#### [Description of the task]
Could you output the complete listing given below exactly?

#### [Material to process]

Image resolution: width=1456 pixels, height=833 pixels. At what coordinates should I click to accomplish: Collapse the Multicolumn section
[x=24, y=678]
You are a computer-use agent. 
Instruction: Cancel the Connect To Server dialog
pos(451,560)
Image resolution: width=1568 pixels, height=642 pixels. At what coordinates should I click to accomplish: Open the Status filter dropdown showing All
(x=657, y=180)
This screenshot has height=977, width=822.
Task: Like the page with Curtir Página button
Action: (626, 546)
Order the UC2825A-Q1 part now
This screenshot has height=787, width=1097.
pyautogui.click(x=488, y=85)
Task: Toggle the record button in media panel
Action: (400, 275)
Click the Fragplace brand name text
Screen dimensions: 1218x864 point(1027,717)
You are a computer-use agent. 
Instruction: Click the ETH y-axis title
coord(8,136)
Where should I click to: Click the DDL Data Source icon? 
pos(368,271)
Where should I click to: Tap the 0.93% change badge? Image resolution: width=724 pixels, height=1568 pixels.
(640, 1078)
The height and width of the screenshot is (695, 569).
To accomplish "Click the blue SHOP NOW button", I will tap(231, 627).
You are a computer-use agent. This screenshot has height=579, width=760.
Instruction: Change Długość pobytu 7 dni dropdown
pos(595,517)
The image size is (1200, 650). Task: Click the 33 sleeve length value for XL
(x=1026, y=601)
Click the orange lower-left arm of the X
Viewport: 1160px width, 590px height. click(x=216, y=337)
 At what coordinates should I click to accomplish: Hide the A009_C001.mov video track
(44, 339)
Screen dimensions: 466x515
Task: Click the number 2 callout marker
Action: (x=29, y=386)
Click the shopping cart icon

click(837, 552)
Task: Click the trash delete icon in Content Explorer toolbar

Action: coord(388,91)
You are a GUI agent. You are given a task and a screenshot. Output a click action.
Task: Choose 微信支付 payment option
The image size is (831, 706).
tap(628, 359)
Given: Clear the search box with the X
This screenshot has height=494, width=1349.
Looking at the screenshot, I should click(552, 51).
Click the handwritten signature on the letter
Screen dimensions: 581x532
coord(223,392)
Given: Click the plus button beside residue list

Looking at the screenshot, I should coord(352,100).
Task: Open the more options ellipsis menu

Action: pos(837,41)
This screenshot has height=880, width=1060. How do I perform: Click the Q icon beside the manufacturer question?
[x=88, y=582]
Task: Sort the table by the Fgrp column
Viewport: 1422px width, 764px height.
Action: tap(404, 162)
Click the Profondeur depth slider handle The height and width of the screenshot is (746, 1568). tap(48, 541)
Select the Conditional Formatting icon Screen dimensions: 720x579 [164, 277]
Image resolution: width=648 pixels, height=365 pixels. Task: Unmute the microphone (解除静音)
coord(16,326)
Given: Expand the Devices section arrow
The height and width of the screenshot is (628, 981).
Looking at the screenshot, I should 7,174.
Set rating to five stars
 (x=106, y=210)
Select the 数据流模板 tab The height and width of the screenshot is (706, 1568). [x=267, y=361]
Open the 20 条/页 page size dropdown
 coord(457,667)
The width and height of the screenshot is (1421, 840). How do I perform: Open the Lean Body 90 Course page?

#### [Solution below]
Image resolution: width=1456 pixels, height=833 pixels. At what coordinates should I click to accomplish: Collapse the Multicolumn section
[x=24, y=678]
You are a computer-use agent. 
Instruction: Cancel the Connect To Server dialog
pos(451,560)
Image resolution: width=1568 pixels, height=642 pixels. At what coordinates should I click to accomplish: Open the Status filter dropdown showing All
(x=657, y=180)
This screenshot has height=977, width=822.
Task: Like the page with Curtir Página button
Action: (626, 546)
Order the UC2825A-Q1 part now
This screenshot has height=787, width=1097.
pyautogui.click(x=488, y=85)
Task: Toggle the record button in media panel
Action: (400, 275)
Click the Fragplace brand name text
Screen dimensions: 1218x864 point(1027,717)
You are a computer-use agent. 
Instruction: Click the ETH y-axis title
coord(8,136)
Where should I click to: Click the DDL Data Source icon? 
pos(368,271)
Where should I click to: Tap the 0.93% change badge? Image resolution: width=724 pixels, height=1568 pixels.
(640, 1078)
The height and width of the screenshot is (695, 569).
To accomplish "Click the blue SHOP NOW button", I will tap(231, 627).
You are a computer-use agent. This screenshot has height=579, width=760.
Instruction: Change Długość pobytu 7 dni dropdown
pos(595,517)
The image size is (1200, 650). Task: Click the 33 sleeve length value for XL
(x=1026, y=601)
Click the orange lower-left arm of the X
Viewport: 1160px width, 590px height. click(x=216, y=337)
 At what coordinates should I click to accomplish: Hide the A009_C001.mov video track
(44, 339)
Screen dimensions: 466x515
Task: Click the number 2 callout marker
Action: (x=29, y=386)
Click the shopping cart icon

click(837, 552)
Task: Click the trash delete icon in Content Explorer toolbar

Action: coord(388,91)
You are a GUI agent. You are given a task and a screenshot. Output a click action.
Task: Choose 微信支付 payment option
The image size is (831, 706).
tap(628, 359)
Given: Clear the search box with the X
This screenshot has height=494, width=1349.
Looking at the screenshot, I should click(552, 51).
Click the handwritten signature on the letter
Screen dimensions: 581x532
coord(223,392)
Given: Click the plus button beside residue list

Looking at the screenshot, I should coord(352,100).
Task: Open the more options ellipsis menu

Action: pos(837,41)
This screenshot has height=880, width=1060. How do I perform: Click the Q icon beside the manufacturer question?
[x=88, y=582]
Task: Sort the table by the Fgrp column
Viewport: 1422px width, 764px height.
Action: tap(404, 162)
Click the Profondeur depth slider handle The height and width of the screenshot is (746, 1568). tap(48, 541)
Select the Conditional Formatting icon Screen dimensions: 720x579 [164, 277]
Image resolution: width=648 pixels, height=365 pixels. Task: Unmute the microphone (解除静音)
coord(16,326)
Given: Expand the Devices section arrow
The height and width of the screenshot is (628, 981).
Looking at the screenshot, I should 7,174.
Set rating to five stars
 (x=106, y=210)
Select the 数据流模板 tab The height and width of the screenshot is (706, 1568). [x=267, y=361]
Open the 20 条/页 page size dropdown
 coord(457,667)
The width and height of the screenshot is (1421, 840). How do I perform: Open the Lean Body 90 Course page?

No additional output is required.